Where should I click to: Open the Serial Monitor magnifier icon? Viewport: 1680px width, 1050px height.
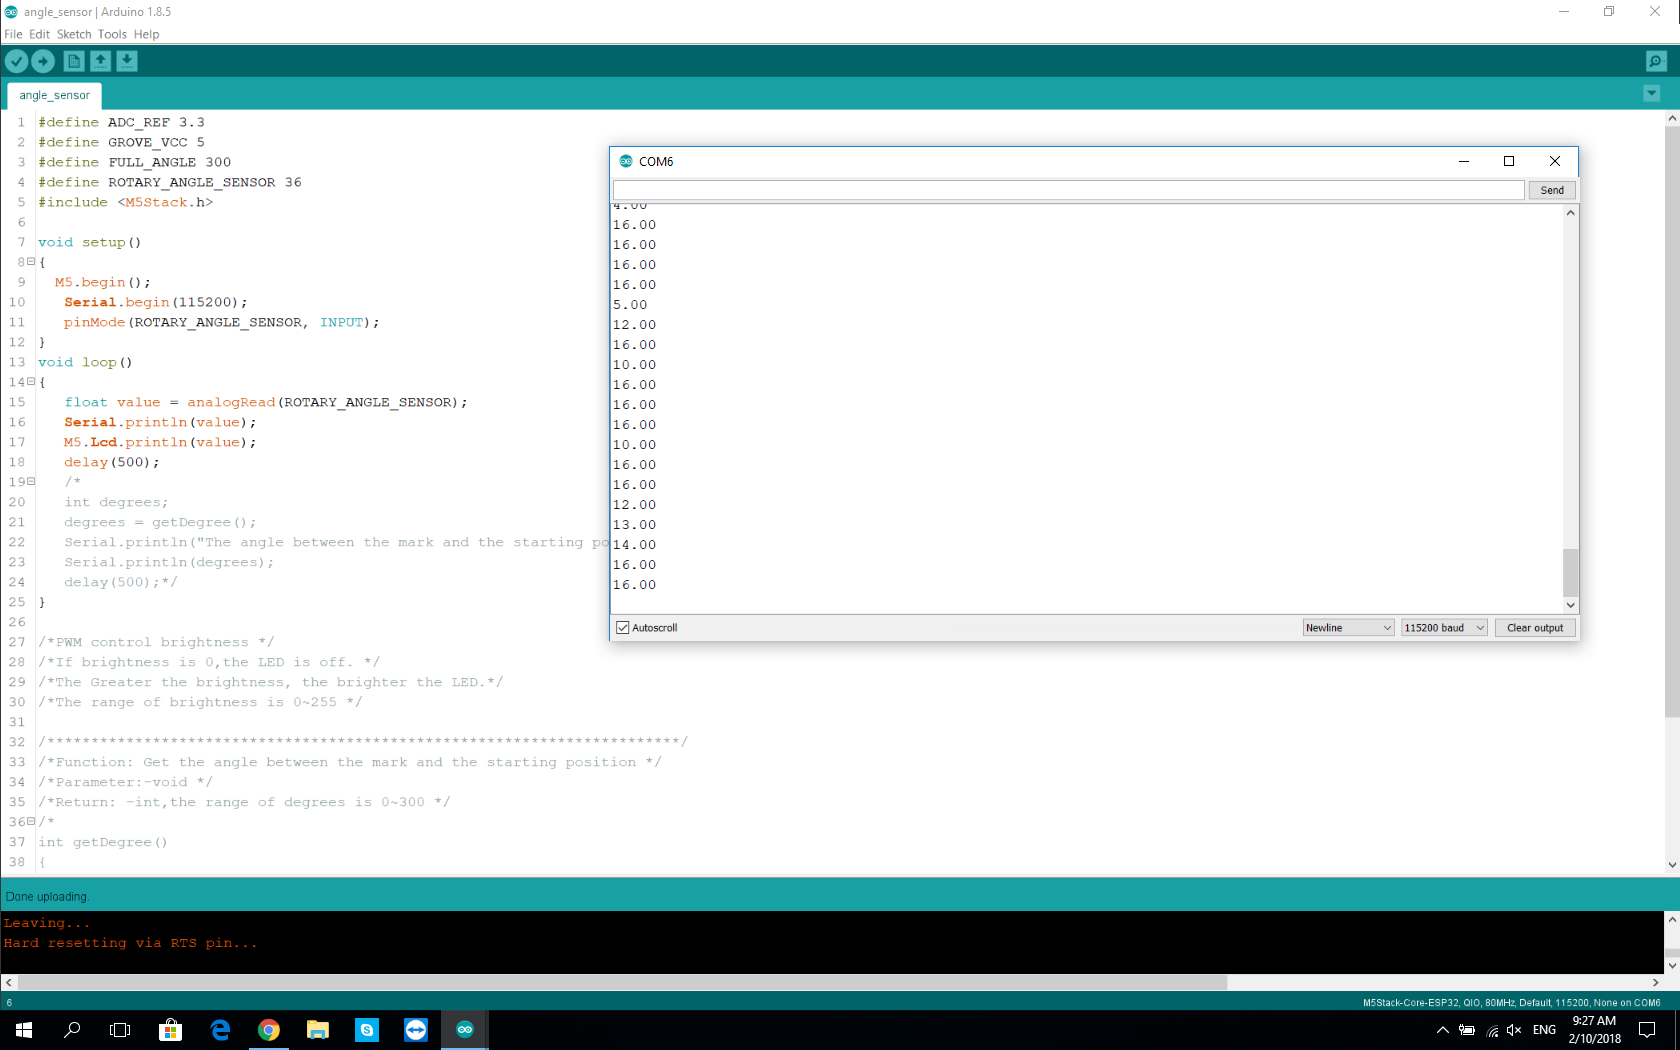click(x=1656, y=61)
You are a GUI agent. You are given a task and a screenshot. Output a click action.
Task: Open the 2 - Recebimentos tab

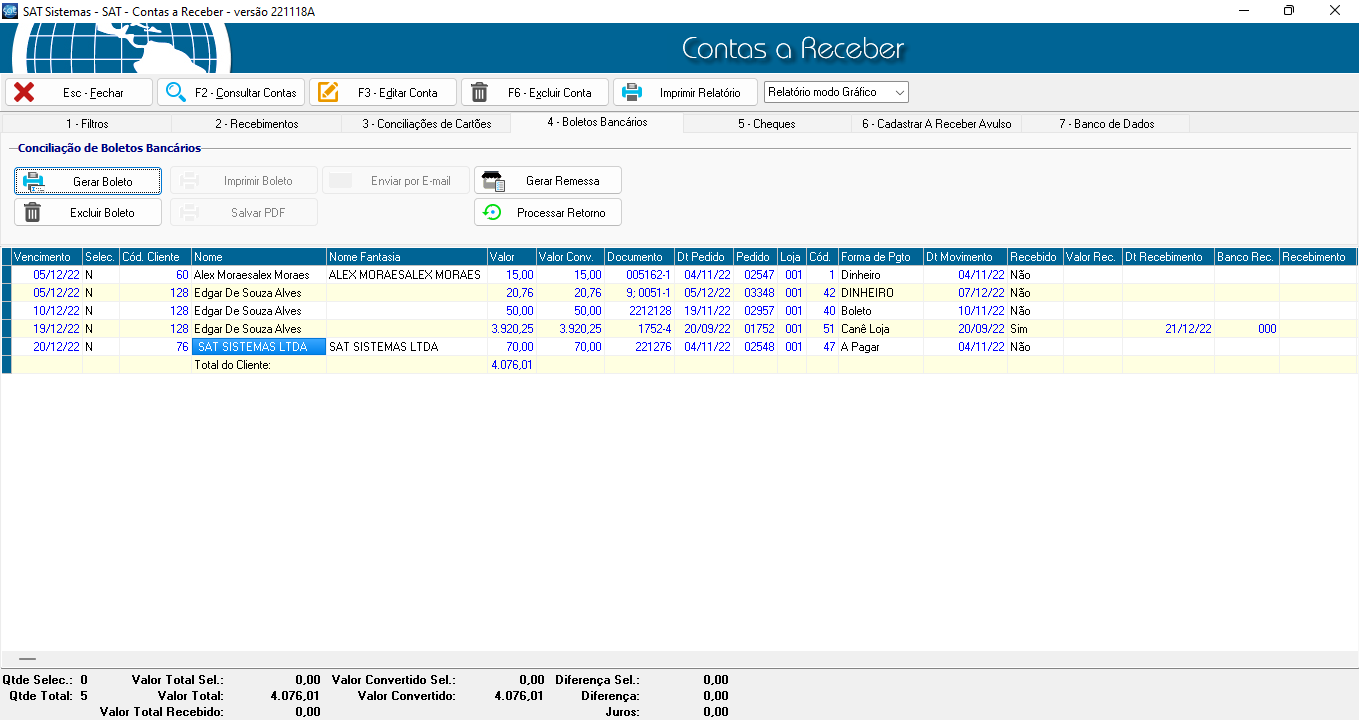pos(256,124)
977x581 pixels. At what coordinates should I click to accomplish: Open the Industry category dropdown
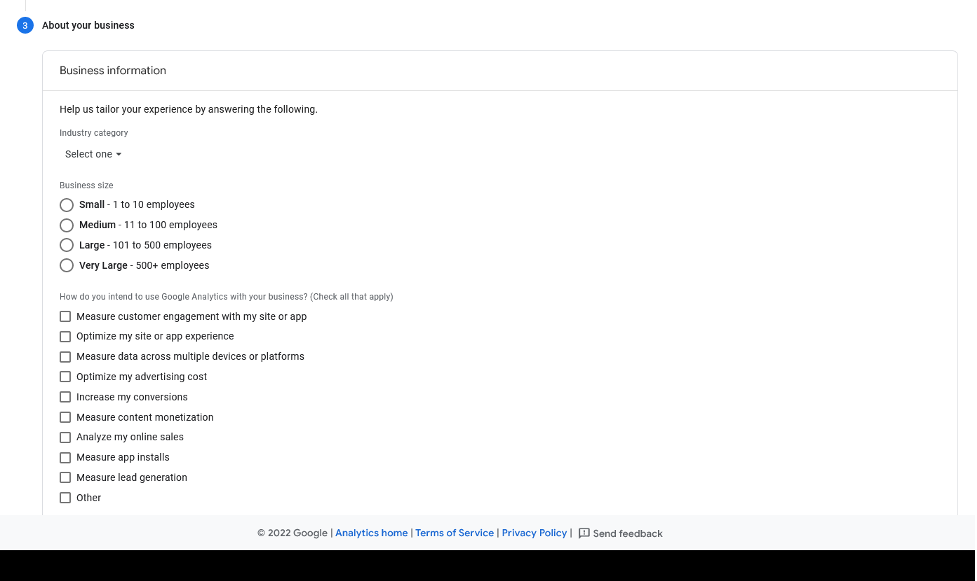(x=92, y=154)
==================================================
_Written exercise:_ Return each line from the entries above that contains the word "should".

_Result below:_
Where should I click to: Open the Serial Monitor magnifier icon? Viewport: 1680px width, 1050px height.
977x581 pixels. At what coordinates should I click to accomplish: Open the Industry category dropdown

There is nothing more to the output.